3D-printed seawalls support ecosystems while protecting marine infrastructure.

Miami-based company Kind Designs recently installed the first panel of its 3D printed ‘living seawalls’ on the Miami coastline as an alternative to traditional seawalls. Rather than conventional flat concrete seawalls – underwater structures that protect the land from erosion, flooding and storm surges – living seawalls are designed to enhance the natural ecosystem rather than constrict it.


The living seawalls have a curvy artificial reef design that allows flora and fauna to find shelter in and against the walls. The façade of the seawall offers 60% more surface area for sea life to attach, encouraging colonisation and the creation of a robust coastal ecosystem. In turn, the seawalls enhance biodiversity and fortify the coastline, while also mitigating the impact of waves and tides, supporting a healthier and safer coastal environment. This flexible printed structure was made possible by a parametric design tool.


Recently selected as a winner of one of Fast Company’s ‘World Changing Ideas Award’, Kind Designs’ living seawalls are designed to mimic the shape and texture of mangrove roots, a natural marine habitat. ‘The mangrove roots create caves where sea life can hide from predators. So we created a mangrove root design on the face of our seawalls, which creates holes for sea life to hide from predators and has a smaller texture for organisms to attach,’ CEO Anya Freeman told Fast Company.


Freeman founded Kind Designs in 2020 after moving to Miami to study law.
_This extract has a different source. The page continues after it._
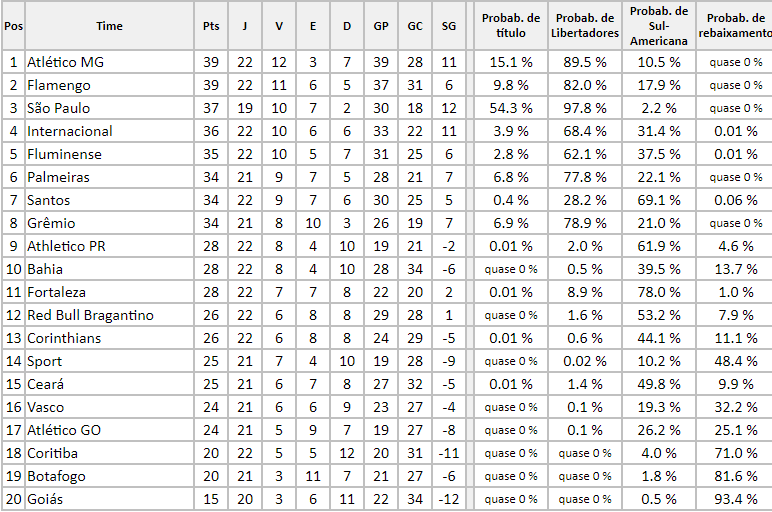The image size is (772, 512).
Task: Click Goiás's 93.4 % relegation probability
Action: tap(735, 499)
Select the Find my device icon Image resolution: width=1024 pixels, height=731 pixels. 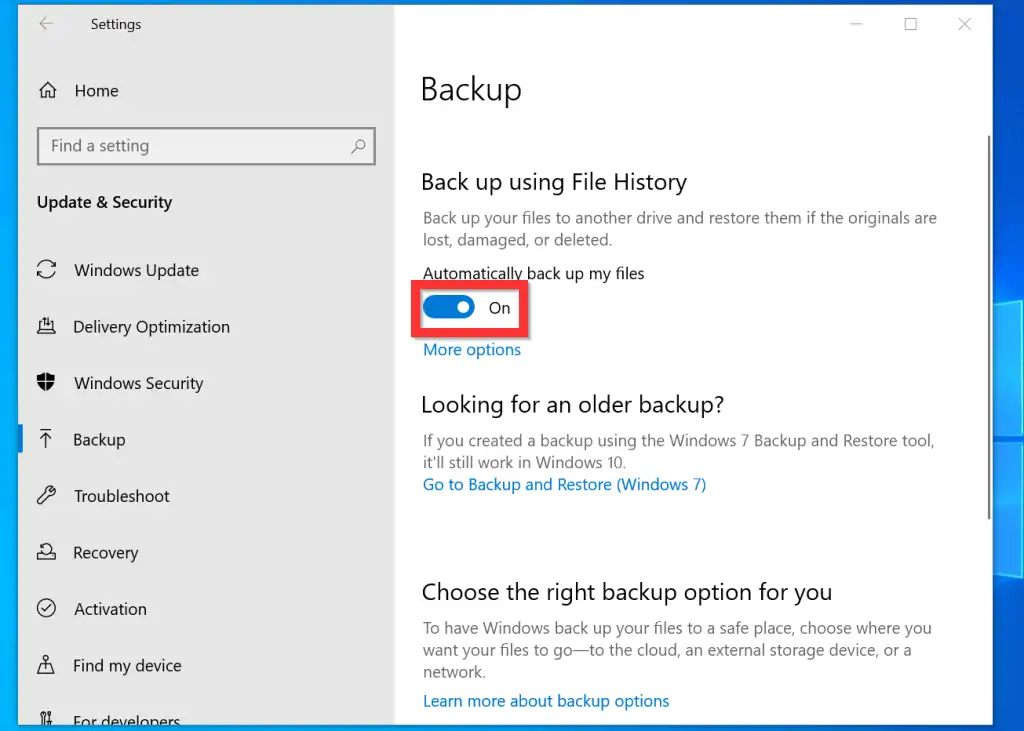tap(47, 665)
With no professional background in engineering, marine biology or construction, she was inspired to start the company after experiencing regular flooding in her home due to rising sea levels.



In contrast to the costly and time-consuming construction of conventional seawalls, the utilisation of 3D printing has revolutionised the production process. Thanks to Kind Designs' cutting-edge 3D printers – which it claims are the fastest concrete 3D printers in the world – the company can fabricate a three-metre high seawall panel in just an hour.


Further contributing to the prosperity of marine environments and water quality, the living seawalls also feature integrated sensors that collect 15 parameters of essential water quality data. This data can be used to predict phenomena like king tides, hurricanes and more to help safeguard cities.